No payoff for parsing policy

June 30
10:59 2017

No payoff for parsing policy

On February 18, 2011, John Cernogorsky, an employee of The Green Companies, was injured when struck by an automobile while he was walking in front of The Green Companies’ offices on the way into the building. The car that struck him was driven by an underinsured motorist. After Cernogorsky demanded and received payment up to the $100,000 policy limits of the motorist who struck him, he rejected the $10,000 UM policy limits of his own insurer and sought UM coverage under The Green Companies’ policy with Zurich American Insurance Company.

On August 24, 2011, alleging that he was injured as a pedestrian while in the course and scope of his employment with The Green Companies, Cernogorsky sued Zurich for $1,000,000 in UM benefits. The basis of Cernogorsky’s claim was that: (1) he was a covered individual under The Green Companies’ policy because the policy covered autos not owned by The Green Companies, which according to Cernogorsky included vehicles owned by employees; and, (2) the policy provided primary coverage that included UM coverage that extended to him because The Green Companies had failed to execute a UM coverage waiver as required by Florida statute.

In response, Zurich argued that Cernogorsky was not entitled to UM benefits because: (1) he was not a named insured under The Green Companies’ policy; (2) the subject policy was not a primary liability auto policy, but an excess liability policy, and thus was not governed by the aforementioned statute, but by a statute that does not require a written rejection of UM benefits; and (3) Cernogorsky was a pedestrian at the time of the accident, so he could not recover UM benefits under the policy even had such coverage been provided.

Both Cernogorsky and Zurich moved for summary judgment. Both motions were denied, and the matter was set for trial solely on the coverage issue. A jury rendered a verdict in Cernogorsky’s favor, determining that coverage existed. Zurich’s renewed motions for a directed verdict, for judgment notwithstanding the verdict, and for a new trial were denied. Zurich appealed.

On appeal, the court noted that because neither a factual dispute nor an ambiguity was demonstrated to exist, the coverage issue should have been decided by the trial court based on the record, for several reasons.

First, Cernogorsky was not a named insured under the Zurich policy as he claimed. The policy was a package policy that provided $1,000,000 in commercial general liability coverage to The Green Companies for “covered autos.” This term, as defined in the policy, encompassed either “hired autos” or “nonowned autos.” By definition, a “hired auto” was a vehicle leased, hired, rented, or borrowed by The Green Companies. No such autos were involved in this matter. A “nonowned auto” as defined by the policy included autos owned by employees, but only while they are being used for company business or “personal affairs” of The Green Companies.

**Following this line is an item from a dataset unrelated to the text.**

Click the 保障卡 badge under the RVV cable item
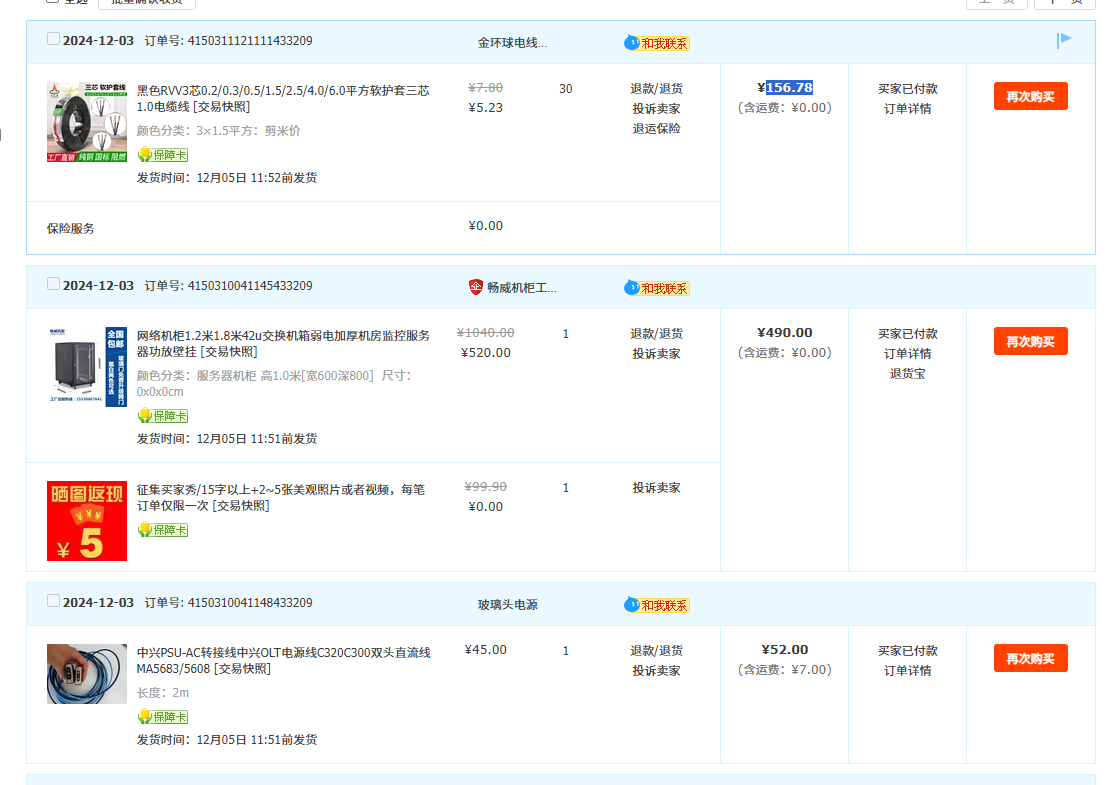Image resolution: width=1113 pixels, height=785 pixels. coord(163,155)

Like “hired autos,” no “nonowned” autos were involved in the incident that caused Cernogorsky’s injury. In fact, his vehicle was not involved in the incident at all. In short, no “covered autos” were involved in the matter, thereby refuting Cernogorsky’s claim that he was an insured under the policy.

The only insured under the policy was The Green Companies. Other portions of the policy also expressly excluded employees while using their own autos from the definition of the term “insured.”

With respect to the policy’s liability coverage, the court noted that the relevant provisions confirmed that Cernogorsky was not an insured. The court noted further that the policy was not a primary liability policy subject to the waiver of UM coverage mandate imposed by statute as Cernogorsky claimed. Because the policy was an excess policy, there was no need for The Green Companies to execute a written waiver or rejection of UM coverage as required by the statute.

Because Cernogorsky was neither an insured under the policy nor otherwise eligible to recover benefits thereunder, the court reversed the trial court’s judgment and remanded the case for entry of judgment in Zurich’s favor.

Zurich American Insurance Company vs. Cernogorsky-District Court of Appeal of Florida, Third District-February 22, 2017-No. 3D16–689.